Beijing, Bharata Online - Bagaimana menyelesaikan masalah Taiwan sepenuhnya merupakan urusan rakyat Tiongkok, yang tidak mentolerir campur tangan eksternal, kata Chen Binhua, Juru Bicara Kantor Urusan Taiwan Dewan Negara, pada hari Rabu (10/12).
Chen menyampaikan komentar tersebut pada konferensi pers rutin di Beijing sebagai tanggapan atas pertanyaan media tentang strategi keamanan nasional AS yang baru dirilis, yang menyebut wilayah Taiwan Tiongkok sebanyak delapan kali.
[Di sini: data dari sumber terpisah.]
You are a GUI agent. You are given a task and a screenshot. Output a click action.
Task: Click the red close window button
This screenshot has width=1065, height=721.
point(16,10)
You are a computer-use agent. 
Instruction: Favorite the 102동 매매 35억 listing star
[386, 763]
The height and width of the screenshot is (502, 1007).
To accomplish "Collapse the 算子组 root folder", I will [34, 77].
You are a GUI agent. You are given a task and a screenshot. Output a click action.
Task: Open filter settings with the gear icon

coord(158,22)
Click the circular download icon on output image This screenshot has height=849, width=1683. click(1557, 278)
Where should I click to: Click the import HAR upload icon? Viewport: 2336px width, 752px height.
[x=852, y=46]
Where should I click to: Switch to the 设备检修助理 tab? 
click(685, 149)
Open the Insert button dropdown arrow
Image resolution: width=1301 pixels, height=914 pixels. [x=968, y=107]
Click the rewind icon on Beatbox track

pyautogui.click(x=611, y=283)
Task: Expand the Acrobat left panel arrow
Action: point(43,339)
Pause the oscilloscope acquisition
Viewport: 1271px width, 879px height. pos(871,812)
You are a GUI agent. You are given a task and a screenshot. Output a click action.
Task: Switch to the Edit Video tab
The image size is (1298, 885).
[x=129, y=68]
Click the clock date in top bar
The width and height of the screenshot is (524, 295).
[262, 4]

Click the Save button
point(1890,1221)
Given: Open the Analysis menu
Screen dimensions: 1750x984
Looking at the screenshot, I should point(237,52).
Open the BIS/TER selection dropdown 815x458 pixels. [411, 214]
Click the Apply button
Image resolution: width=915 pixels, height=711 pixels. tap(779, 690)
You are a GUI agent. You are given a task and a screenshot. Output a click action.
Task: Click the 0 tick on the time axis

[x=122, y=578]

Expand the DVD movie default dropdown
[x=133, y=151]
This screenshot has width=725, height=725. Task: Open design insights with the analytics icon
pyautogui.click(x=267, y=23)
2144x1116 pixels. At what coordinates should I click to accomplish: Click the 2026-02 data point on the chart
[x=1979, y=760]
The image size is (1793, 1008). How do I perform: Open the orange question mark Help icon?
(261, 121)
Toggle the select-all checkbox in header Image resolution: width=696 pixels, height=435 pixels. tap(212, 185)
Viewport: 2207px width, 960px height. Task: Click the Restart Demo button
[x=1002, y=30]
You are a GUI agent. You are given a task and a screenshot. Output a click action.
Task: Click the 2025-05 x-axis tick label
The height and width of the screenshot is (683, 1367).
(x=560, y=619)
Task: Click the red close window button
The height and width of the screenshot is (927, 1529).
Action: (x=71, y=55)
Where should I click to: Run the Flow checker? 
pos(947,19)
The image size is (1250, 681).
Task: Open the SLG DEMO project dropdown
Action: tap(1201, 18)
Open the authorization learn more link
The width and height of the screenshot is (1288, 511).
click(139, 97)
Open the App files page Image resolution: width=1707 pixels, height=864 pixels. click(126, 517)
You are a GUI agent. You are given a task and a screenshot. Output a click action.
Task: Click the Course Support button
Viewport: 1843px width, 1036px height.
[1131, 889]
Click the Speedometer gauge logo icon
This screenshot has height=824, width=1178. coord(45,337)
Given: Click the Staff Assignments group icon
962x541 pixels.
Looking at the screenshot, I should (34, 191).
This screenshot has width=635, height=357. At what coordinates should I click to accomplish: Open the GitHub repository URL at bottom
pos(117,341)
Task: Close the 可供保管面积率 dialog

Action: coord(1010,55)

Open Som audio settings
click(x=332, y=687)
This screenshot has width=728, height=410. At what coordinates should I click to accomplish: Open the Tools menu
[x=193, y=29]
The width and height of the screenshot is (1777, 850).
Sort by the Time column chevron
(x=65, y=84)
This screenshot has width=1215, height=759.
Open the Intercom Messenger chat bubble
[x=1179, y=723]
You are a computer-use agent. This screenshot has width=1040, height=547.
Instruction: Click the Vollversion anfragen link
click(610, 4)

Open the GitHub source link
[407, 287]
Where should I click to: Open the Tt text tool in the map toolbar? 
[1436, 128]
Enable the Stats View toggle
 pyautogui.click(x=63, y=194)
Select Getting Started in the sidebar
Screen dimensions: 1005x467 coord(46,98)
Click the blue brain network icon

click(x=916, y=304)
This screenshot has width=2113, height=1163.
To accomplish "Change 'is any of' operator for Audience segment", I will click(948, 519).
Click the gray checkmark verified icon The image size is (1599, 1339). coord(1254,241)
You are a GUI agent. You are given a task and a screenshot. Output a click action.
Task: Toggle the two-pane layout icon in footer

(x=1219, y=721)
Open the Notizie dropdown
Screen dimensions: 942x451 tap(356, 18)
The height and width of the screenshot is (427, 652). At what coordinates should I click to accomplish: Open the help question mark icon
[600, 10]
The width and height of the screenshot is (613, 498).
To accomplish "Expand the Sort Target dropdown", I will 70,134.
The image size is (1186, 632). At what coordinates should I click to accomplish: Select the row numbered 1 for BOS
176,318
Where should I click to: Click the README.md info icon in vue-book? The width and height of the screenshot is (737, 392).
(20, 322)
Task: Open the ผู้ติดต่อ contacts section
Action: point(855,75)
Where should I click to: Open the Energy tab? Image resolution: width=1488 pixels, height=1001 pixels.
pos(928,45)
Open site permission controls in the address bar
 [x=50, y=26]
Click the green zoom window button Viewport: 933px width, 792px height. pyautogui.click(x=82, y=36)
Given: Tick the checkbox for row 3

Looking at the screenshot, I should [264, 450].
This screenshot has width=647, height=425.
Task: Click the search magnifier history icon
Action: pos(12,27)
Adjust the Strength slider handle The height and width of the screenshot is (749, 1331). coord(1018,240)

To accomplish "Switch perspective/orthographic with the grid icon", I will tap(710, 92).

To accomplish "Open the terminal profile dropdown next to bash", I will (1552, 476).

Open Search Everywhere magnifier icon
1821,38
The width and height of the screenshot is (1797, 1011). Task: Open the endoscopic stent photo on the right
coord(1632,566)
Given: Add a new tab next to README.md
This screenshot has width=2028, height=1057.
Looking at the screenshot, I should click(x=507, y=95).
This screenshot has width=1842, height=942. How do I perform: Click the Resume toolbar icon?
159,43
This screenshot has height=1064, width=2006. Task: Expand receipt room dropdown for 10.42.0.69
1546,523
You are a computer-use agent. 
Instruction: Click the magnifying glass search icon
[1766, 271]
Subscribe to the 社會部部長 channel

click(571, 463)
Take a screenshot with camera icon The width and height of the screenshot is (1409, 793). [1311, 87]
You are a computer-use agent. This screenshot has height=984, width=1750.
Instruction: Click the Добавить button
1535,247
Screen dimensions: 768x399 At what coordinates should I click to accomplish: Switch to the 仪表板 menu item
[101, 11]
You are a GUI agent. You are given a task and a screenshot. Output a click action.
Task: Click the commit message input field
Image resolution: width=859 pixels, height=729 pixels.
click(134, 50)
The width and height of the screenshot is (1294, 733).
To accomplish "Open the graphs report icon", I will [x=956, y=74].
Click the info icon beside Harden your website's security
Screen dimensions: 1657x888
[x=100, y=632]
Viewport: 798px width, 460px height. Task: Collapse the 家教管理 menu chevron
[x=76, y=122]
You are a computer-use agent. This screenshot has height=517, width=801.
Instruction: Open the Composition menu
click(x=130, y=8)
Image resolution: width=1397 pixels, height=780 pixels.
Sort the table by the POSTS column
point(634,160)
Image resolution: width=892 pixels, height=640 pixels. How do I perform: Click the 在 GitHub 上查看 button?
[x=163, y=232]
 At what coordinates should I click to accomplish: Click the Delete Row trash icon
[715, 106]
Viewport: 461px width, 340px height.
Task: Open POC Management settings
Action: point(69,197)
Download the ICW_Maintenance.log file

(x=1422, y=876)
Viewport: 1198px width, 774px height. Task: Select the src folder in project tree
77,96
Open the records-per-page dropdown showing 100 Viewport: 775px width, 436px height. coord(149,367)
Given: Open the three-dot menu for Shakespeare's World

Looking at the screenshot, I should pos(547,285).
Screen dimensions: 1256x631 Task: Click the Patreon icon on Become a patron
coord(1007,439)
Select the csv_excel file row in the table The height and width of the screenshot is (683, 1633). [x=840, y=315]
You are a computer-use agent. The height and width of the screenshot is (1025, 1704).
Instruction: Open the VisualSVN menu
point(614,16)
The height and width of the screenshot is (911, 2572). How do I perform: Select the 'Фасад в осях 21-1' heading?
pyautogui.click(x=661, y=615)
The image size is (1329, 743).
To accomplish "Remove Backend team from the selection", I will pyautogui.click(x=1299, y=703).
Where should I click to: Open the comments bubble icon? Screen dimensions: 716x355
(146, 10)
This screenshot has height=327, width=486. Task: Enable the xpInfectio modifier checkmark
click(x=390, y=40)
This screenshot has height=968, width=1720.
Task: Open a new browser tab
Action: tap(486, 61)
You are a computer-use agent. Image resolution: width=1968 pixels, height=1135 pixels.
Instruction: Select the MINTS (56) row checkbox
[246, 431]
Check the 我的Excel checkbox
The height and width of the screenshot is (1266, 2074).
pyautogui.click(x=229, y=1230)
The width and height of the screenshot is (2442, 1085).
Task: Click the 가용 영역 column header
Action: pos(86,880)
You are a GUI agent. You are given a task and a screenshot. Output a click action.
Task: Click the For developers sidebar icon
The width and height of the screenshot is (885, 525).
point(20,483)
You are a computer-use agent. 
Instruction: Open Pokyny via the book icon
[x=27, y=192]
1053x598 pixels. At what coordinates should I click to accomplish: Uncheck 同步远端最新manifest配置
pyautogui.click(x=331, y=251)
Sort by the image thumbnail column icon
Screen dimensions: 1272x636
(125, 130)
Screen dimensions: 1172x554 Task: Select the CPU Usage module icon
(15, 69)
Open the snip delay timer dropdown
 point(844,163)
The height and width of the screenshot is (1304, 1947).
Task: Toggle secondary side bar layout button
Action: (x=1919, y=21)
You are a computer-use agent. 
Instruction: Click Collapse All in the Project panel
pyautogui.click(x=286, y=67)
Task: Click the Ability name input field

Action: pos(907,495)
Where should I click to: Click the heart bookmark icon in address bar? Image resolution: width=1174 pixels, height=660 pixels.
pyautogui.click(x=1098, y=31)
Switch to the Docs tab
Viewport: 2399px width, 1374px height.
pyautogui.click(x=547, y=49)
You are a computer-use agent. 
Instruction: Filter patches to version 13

"Masalah Taiwan sepenuhnya merupakan urusan internal Tiongkok. Bagaimana menyelesaikan masalah Taiwan sepenuhnya merupakan urusan rakyat Tiongkok, yang tidak mentolerir campur tangan eksternal. Pihak AS harus sungguh-sungguh mematuhi prinsip satu Tiongkok dan tiga komunike bersama Tiongkok-AS, memenuhi komitmen politik yang sungguh-sungguh dari para pemimpinnya, menangani masalah Taiwan dengan sangat hati-hati, berhenti membantu dan mendukung upaya pasukan separatis Taiwan untuk memisahkan diri melalui peningkatan kekuatan militer, dan berhenti mengirimkan sinyal yang salah kepada pasukan separatis Taiwan. Kami ingin mengeluarkan peringatan keras kepada pemerintah Partai Progresif Demokratik bahwa setiap upaya untuk memisahkan diri dengan mengandalkan kekuatan eksternal dan peningkatan kekuatan militer pasti akan gagal," tegasnya.